Medical plans don’t impose time-related frequency limits on exams and radiographs because the need for them is based on the diagnosis or condition – not when the patient last receives these services. Reimbursement by medical insurance for bruxism (Botox!) and frenectomies for an infant with a tongue tie condition that interferes with the ability to eat is increasing for medical plans.

Although medical insurance reimburses more than ever before, policies do vary based on individual plans. The good news is that medical insurance plans do publish which services they pay (and exclusions in their “medical policies”.)

To ensure that you’re maximizing insurance coverage for your patients, we’ve listed 15 services for dentists to bill to medical insurance.

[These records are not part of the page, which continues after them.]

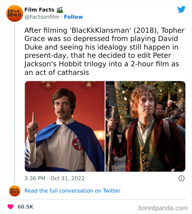
Task: Open the right photo of hobbit character
Action: (x=145, y=126)
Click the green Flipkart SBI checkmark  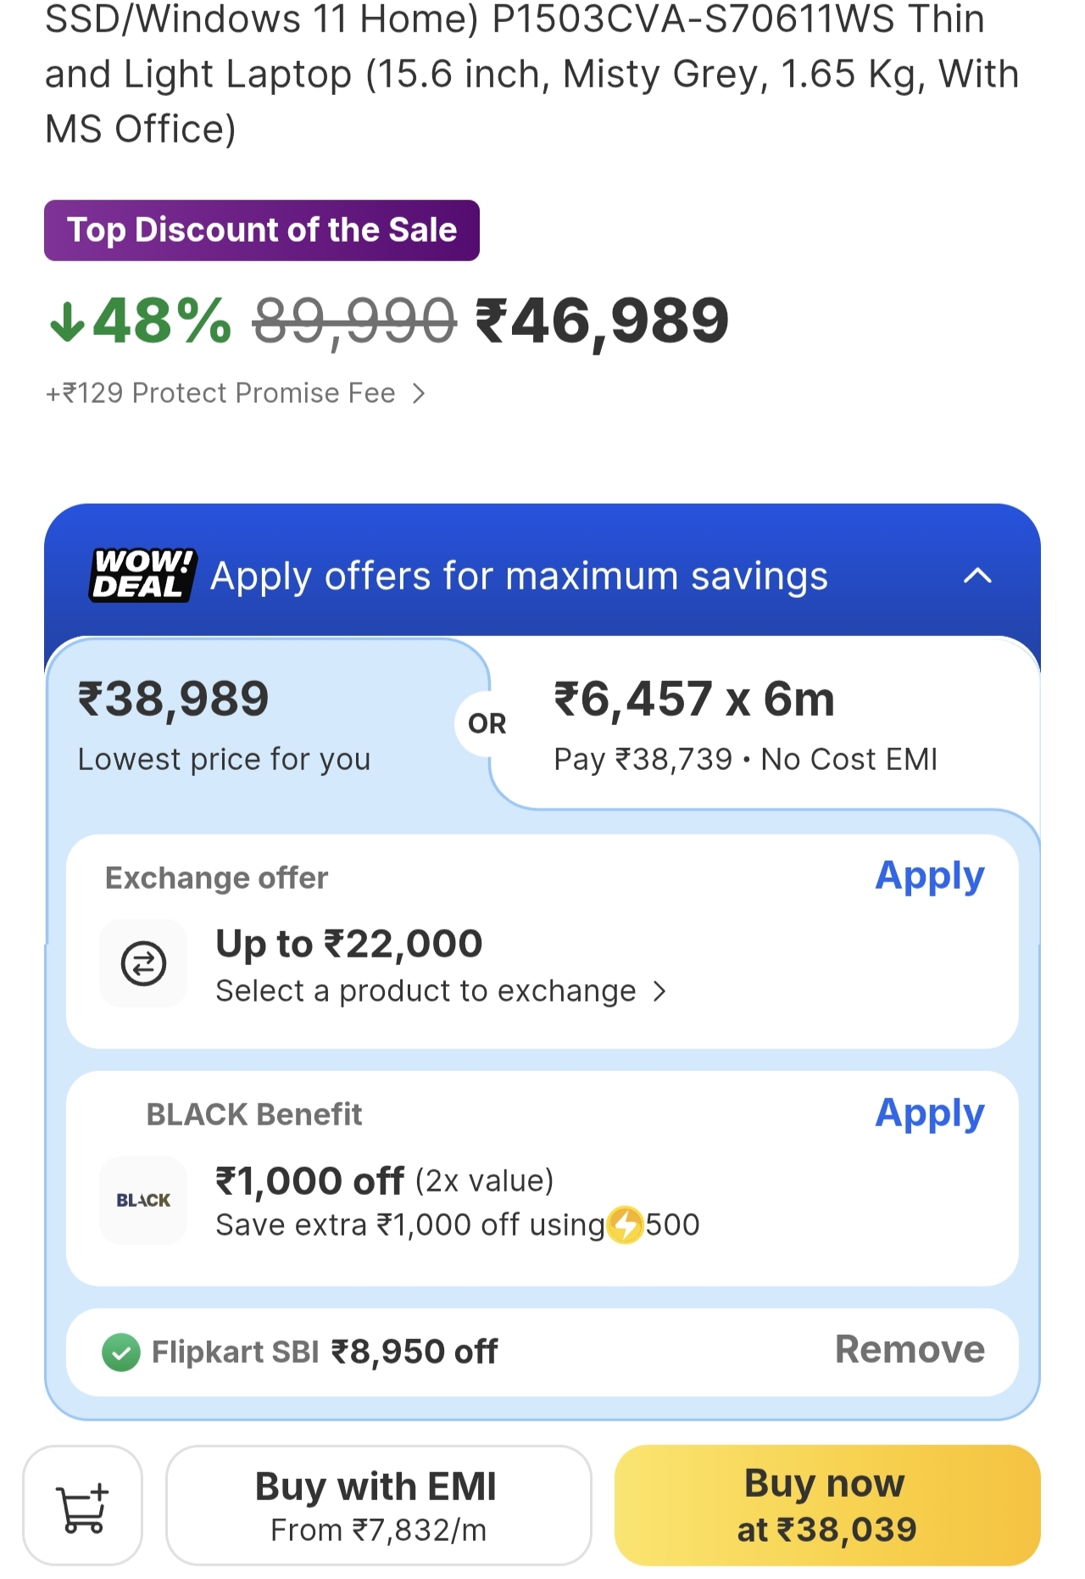[x=121, y=1353]
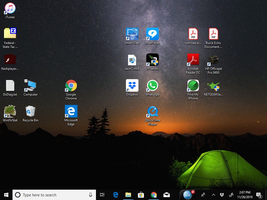
Task: Click the microphone in the search box
Action: 91,195
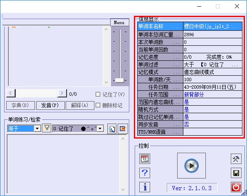The height and width of the screenshot is (196, 247).
Task: Click the vertical slider handle below Menu
Action: [x=120, y=80]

15 Dental Procedures Medical Insurance May Pay:

  1. Sleep apnea appliances (Dental Sleep Medicine)
  2. TMJ appliances and headache treatment
  3. Oral infections, cysts, oral inflammation
  4. Exams for services that are covered by medical insurance
  5. Panorex x-rays for services covered by medical insurance
  6. CBCT (cone beam) and tomography for services covered by medical insurance
  7. Frenectomy/tongue ties for infants and children
  8. Accidents to teeth
  9. Mucositis and stomatitis (from chemotherapy and other treatments).
  10. Facial pain treatment
  11. Dental implants and bone grafts
  12. 3rd molars or wisdom teeth extraction
  13. Biopsies
  14. Clearance exams before chemotherapy or surgery
  15. Botox Injections for bruxism and jaw pain

With all the opportunity there is to help patients who have medical-related symptoms, infection, obstructive sleep apnea, TMJ disorder, or oral surgeries, it’s essential for the dental office to have their ducks in a row to maximize medical insurance.